Foi como “preso político” que Oriol Junqueras, antigo vice-presidente no governo regional catalão se apresentou perante o Ministério Público e os juízes do Supremo Tribunal espanhol no terceiro dia do julgamento dos 12 líderes catalães envolvidos no referendo e na declaração unilateral de independência da Catalunha. “Considero-me um preso político”, disse Junqueras logo no início do seu testemunho, depois de ter avisado que não iria responder às perguntas da acusação.
“Sou acusado pelas minhas ideias e não pelas minhas ações. Estou num julgamento político, não vou responder às perguntas da acusação. Fui destituído pela aplicação do artigo 155 [da Constituição espanhola] e a partir desse momento considero-me preso político”, declarou o antigo vice-presidente do executivo de Carles Puigdemont.
Toda a intervenção de Junqueras seguiu a premissa deste ser um caso político e não judicial, daí que tenha falado do seu percurso na política, os ideais do seu partido, a Esquerda Republicana da Catalunha (ERC), e defendeu o direito do povo catalão à autodeterminação: “Esse direito deve ser reconhecido”.
“Trabalhar pela independência da Catalunha de forma pacífica não é um crime. Votar num referendo não é crime. Nada do que fizemos é crime”, desafiou Junqueras, garantindo que essa é uma luta que não o faz deixar de “amar Espanha, o povo espanhol e a língua e cultura espanholas”. Junqueras optou por falar em espanhol, apesar de o tribunal ter dado aos acusados possibilidade de testemunhar em catalão.
Falando das acusações, Junqueras garantiu que os 12 líderes catalães acusados de rebelião, desvio de fundos públicos e desobediência não são apenas independentistas. “Somos muitas outras coisas além de independentistas, somos democratas e republicanos. Defendemos a igualdade de oportunidades e a justiça social”, disse.
Junqueras não tem dúvidas de que o julgamento é responsabilidade do governo de Mariano Rajoy, que acusou de ter preferido “transferir a responsabilidade política para os tribunais”. “Tentámos sentar-nos à mesa de negociações e a cadeira oposta estava sempre vazia”, disse, acrescentando que o governo espanhol “transferiu a sua responsabilidade política para os tribunais”, tratando-os a eles como “inimigos”.
Opinião partilhada por Joaquim Forn, antigo ministro do Interior, que, aceitando responder às perguntas da acusação, revelou ter tentado marcar várias reuniões com o governo de Madrid após o referendo, sendo sempre recusadas. Sem resposta, os independentistas ponderaram convocar eleições para evitar a ativação do artigo 155 da Constituição espanhola e, temendo que essa decisão não o evitasse, avançaram para a declaração de independência unilateral (DIU). “A DIU não foi votada, foi lida”, afirmou, explicando que foi uma “declaração política” sem poder vinculativo.

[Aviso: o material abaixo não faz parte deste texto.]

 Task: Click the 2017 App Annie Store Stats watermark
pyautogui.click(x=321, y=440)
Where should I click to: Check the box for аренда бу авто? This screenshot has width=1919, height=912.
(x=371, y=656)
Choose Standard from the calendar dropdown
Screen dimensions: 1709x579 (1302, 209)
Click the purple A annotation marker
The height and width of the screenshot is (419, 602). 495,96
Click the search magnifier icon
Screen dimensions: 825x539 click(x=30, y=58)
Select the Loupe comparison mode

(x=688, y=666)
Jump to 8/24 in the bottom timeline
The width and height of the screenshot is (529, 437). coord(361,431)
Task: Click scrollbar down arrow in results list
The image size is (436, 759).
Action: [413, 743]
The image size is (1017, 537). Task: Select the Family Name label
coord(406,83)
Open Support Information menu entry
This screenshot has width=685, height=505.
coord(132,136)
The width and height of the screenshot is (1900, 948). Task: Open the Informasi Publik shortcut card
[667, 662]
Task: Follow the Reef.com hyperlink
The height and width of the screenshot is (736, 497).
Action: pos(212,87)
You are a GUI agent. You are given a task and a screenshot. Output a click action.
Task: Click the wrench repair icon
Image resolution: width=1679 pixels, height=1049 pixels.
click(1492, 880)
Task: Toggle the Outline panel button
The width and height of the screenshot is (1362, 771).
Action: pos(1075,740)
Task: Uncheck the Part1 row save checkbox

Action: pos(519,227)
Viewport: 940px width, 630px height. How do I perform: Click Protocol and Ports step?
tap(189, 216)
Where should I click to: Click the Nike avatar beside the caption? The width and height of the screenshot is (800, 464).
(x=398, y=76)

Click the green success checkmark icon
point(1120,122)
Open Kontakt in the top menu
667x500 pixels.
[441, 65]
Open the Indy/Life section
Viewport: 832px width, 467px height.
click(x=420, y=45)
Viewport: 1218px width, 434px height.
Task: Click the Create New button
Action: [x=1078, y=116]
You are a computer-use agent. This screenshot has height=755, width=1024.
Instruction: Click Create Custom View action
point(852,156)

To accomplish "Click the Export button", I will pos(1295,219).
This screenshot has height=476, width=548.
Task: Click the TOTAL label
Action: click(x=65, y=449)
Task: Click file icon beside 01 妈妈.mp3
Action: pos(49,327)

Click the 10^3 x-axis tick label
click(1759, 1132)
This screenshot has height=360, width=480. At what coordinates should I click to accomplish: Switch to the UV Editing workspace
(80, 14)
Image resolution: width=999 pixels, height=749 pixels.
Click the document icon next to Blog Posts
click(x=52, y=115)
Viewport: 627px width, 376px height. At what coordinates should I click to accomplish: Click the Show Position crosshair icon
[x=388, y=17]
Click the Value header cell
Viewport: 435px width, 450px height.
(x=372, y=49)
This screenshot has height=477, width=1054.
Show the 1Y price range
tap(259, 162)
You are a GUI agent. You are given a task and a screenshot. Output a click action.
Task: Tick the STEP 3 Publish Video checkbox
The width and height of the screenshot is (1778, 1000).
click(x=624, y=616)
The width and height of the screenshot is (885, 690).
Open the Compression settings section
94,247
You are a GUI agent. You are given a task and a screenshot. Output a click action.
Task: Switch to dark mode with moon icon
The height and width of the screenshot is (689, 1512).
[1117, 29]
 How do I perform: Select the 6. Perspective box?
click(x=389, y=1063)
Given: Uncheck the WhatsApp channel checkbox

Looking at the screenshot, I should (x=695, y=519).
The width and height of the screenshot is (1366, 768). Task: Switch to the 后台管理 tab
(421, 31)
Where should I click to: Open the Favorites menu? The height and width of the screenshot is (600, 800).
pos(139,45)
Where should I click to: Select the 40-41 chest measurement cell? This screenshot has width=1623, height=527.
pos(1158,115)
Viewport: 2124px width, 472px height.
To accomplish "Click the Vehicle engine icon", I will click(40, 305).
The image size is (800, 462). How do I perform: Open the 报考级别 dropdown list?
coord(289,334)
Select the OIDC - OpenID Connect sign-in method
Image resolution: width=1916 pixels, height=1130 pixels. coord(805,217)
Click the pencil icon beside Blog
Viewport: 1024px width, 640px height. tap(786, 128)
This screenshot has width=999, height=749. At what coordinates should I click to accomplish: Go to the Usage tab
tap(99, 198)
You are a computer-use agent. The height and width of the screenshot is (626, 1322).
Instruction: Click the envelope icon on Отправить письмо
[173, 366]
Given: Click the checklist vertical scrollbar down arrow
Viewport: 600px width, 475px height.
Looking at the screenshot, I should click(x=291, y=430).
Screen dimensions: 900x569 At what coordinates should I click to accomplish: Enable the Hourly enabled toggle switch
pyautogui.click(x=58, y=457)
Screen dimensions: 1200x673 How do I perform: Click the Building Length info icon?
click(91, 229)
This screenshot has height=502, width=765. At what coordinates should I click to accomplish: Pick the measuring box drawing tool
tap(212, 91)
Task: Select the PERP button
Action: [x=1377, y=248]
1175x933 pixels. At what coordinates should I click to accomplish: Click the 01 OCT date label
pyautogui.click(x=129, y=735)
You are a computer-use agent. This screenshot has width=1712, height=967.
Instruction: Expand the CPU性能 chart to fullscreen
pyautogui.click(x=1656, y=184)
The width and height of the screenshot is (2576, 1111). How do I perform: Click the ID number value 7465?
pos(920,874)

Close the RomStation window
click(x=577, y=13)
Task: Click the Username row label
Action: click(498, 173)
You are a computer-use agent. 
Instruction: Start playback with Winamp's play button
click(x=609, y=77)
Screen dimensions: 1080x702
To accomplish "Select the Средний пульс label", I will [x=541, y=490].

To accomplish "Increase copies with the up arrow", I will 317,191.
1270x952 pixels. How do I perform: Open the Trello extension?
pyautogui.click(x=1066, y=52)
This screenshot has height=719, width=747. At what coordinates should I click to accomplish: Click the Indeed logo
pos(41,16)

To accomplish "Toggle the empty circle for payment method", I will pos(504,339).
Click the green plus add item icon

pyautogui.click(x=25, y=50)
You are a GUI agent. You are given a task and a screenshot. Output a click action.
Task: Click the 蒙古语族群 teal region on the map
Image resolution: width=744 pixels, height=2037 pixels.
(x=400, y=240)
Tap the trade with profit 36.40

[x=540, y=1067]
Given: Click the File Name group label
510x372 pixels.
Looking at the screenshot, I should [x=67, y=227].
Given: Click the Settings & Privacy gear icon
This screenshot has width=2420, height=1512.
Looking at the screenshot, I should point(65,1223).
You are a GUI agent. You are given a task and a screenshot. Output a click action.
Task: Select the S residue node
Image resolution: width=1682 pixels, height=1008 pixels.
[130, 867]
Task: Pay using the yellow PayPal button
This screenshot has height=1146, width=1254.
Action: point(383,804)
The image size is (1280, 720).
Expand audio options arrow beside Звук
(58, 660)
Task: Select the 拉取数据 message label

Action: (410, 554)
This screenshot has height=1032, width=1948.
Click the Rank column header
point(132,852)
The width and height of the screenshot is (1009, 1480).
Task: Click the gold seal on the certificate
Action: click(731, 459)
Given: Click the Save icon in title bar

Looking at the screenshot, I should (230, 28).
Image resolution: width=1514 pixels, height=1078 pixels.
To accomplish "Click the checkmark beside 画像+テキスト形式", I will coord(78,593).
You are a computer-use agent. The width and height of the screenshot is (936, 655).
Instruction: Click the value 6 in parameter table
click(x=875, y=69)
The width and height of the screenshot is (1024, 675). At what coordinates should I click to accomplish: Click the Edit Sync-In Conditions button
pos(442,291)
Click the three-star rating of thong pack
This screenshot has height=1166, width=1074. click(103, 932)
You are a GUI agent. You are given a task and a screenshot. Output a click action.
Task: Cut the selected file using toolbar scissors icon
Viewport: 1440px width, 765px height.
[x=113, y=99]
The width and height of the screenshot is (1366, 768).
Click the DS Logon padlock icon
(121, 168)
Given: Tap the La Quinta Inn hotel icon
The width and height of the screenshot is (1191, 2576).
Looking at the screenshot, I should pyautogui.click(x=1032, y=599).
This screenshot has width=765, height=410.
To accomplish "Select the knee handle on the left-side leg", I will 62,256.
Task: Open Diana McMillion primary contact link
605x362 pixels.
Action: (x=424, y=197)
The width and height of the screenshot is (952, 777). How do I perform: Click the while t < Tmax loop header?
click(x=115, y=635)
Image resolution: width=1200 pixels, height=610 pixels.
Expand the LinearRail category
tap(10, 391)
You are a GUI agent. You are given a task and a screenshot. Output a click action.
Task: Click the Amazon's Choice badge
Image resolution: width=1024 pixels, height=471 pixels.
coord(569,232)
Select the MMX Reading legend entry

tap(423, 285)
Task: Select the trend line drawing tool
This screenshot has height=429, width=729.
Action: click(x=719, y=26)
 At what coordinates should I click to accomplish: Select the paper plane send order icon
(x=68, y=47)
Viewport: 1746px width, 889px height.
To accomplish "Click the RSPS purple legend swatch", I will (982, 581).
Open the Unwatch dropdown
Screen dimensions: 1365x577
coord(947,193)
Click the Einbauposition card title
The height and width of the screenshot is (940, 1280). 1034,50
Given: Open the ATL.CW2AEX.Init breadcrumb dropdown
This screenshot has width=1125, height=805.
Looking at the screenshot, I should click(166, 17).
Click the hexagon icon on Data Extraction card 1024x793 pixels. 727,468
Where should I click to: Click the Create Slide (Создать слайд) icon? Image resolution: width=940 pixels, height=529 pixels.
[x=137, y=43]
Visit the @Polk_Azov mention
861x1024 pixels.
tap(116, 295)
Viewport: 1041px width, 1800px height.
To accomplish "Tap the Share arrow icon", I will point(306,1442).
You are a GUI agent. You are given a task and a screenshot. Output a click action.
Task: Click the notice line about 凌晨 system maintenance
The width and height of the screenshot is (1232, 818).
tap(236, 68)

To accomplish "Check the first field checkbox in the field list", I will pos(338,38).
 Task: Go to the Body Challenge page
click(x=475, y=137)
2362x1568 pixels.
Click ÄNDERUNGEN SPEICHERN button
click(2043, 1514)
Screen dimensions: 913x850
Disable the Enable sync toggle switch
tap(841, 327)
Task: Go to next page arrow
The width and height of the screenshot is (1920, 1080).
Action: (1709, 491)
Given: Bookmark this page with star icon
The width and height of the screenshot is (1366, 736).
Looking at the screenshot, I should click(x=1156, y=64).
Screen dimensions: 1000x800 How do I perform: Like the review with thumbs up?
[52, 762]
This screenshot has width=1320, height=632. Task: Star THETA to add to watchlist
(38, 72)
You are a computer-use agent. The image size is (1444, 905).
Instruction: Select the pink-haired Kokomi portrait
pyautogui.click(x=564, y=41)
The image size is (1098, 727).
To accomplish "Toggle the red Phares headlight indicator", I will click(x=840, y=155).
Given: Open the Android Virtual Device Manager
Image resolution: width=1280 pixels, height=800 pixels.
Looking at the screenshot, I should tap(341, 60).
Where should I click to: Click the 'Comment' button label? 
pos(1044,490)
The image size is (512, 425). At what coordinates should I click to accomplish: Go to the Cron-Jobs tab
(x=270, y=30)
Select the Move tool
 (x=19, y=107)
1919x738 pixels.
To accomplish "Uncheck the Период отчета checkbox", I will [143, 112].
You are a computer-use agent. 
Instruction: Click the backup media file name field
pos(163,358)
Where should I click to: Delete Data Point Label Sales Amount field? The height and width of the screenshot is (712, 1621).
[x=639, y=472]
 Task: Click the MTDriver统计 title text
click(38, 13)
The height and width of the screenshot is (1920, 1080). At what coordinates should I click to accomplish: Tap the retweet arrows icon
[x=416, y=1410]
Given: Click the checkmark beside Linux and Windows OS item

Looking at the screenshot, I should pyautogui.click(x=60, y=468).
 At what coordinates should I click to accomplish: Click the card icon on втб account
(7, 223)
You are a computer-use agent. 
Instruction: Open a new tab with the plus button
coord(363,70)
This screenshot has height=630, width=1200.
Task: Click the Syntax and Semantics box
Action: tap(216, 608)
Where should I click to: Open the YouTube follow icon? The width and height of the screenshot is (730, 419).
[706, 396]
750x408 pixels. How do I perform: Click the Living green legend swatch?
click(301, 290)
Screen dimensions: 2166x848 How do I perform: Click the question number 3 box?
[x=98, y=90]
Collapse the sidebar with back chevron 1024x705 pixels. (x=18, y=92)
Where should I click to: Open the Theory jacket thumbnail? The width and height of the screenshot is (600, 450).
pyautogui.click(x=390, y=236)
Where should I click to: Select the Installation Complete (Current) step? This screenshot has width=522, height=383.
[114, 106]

Sobre a violência registada no dia do referendo independentista, 1 de outubro de 2017, Junqueras negou a violência do lado catalão: “As manifestações foram sempre exemplares, sempre sem o menor incidente”. “Nunca apoiámos qualquer reação violenta ou tentámos uma”, disse.
Recusar a violência é fundamental na estratégia de defesa dos arguidos por o crime mais grave, o da rebelião, pressupor atos violentos. Só por este crime, Junqueras enfrenta uma sentença que pode ir até 25 anos de prisão se for considerado culpado – nas alegações iniciais os advogados de defesa atacaram a “imparcialidade” do tribunal.
No decorrer das investigações o Ministério Público fez uma rusga ao gabinete de Josep María Jové, número dois de Junquera, e encontrou um documento apelidado “Enfocats”, um plano para a independência da Catalunha. Tornou-se numa das principais provas contra os arguidos e Junqueras foi confrontado com ela pelo seu advogado, Andreu Van den Eynde. “Não o conhecia, nunca o tinha visto. É um documento extravagante e apócrifo. Não conheço ninguém que tenha visto esse documento antes”, revelou.